Vimentin network dysregulation mediates neurite deficits in SNCA duplication Parkinson's patient-derived midbrain neurons.

Duplication of the SNCA gene (SNCA(Dupl)), linked to elevated levels of α-synuclein (aSyn), is a genetic cause of Parkinson's disease (PD). Our prior work with human-induced pluripotent stem cell (hiPSC)-derived midbrain neurons generated from patients with PD SNCA(Dupl) identified neuritic deficits, accompanied by decreased levels of cytoskeletal element β-tubulin-III (bTubIII).
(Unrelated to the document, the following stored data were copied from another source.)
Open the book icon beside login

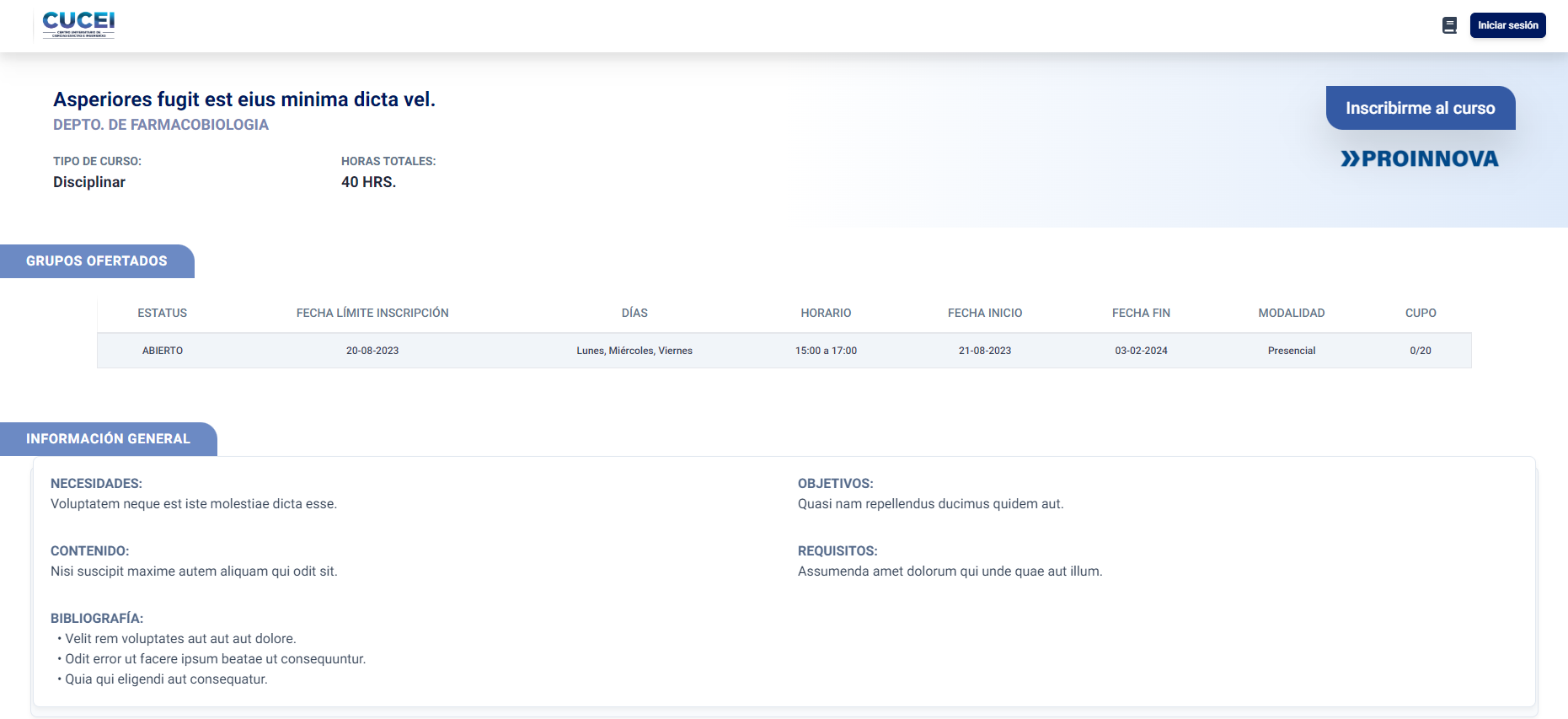tap(1449, 25)
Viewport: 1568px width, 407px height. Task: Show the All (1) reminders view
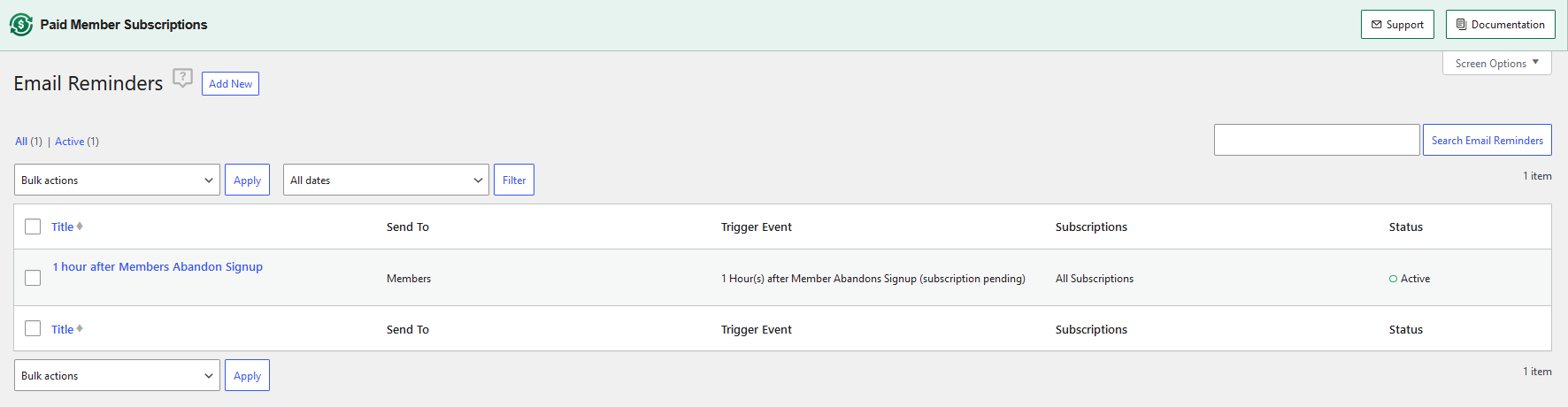(28, 142)
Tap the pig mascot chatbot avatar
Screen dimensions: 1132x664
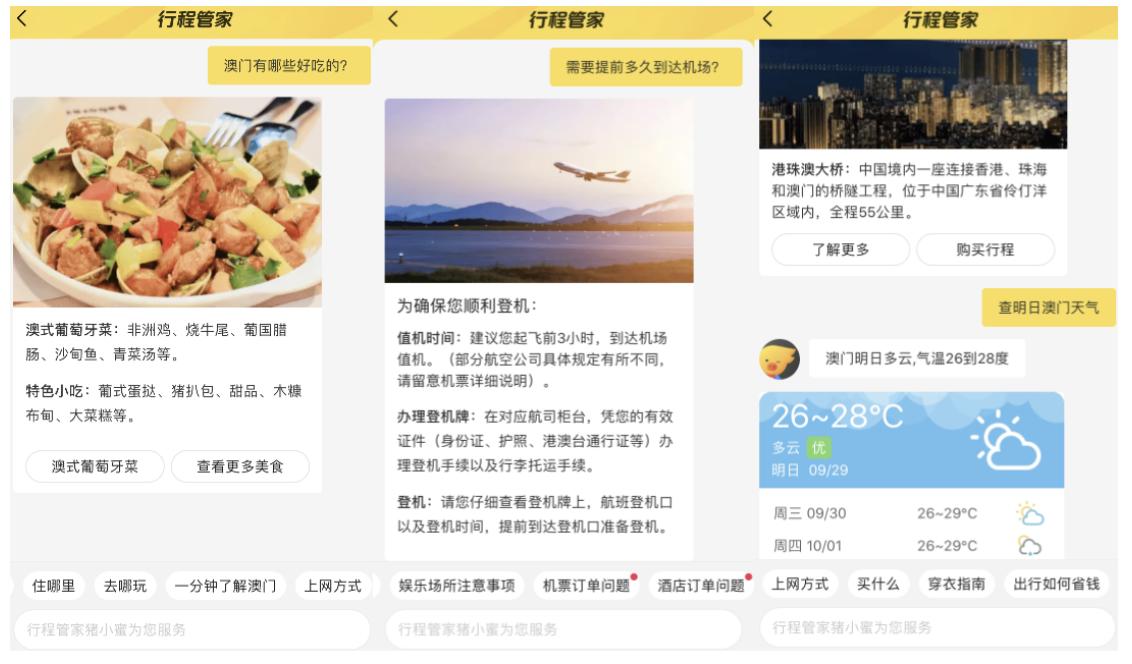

To explore mechanisms underlying these effects in SNCA(Dupl) neurons, we used CRISPR-Cas9 to generate isogenic control hiPSCs. Isogenic correction of SNCA dosage restored SNCA(Dupl)-induced neurite defects and bTubIII levels. Multi-omics analyses revealed SNCA(Dupl)-induced alterations in neuronal differentiation, with a notable down-regulation of PAX6. Moreover, SNCA(Dupl) induced an up-regulation of vimentin. Further characterization revealed heightened vimentin truncation associated with altered distribution and organization. Similar changes in vimentin levels and truncation were observed in postmortem putamen tissue from patients with sporadic PD. Notably, targeting vimentin with okadaic acid and withaferin A restored bTubIII- and neurite-associated defects, suggesting its potential to prevent aSyn-mediated neuritic degeneration.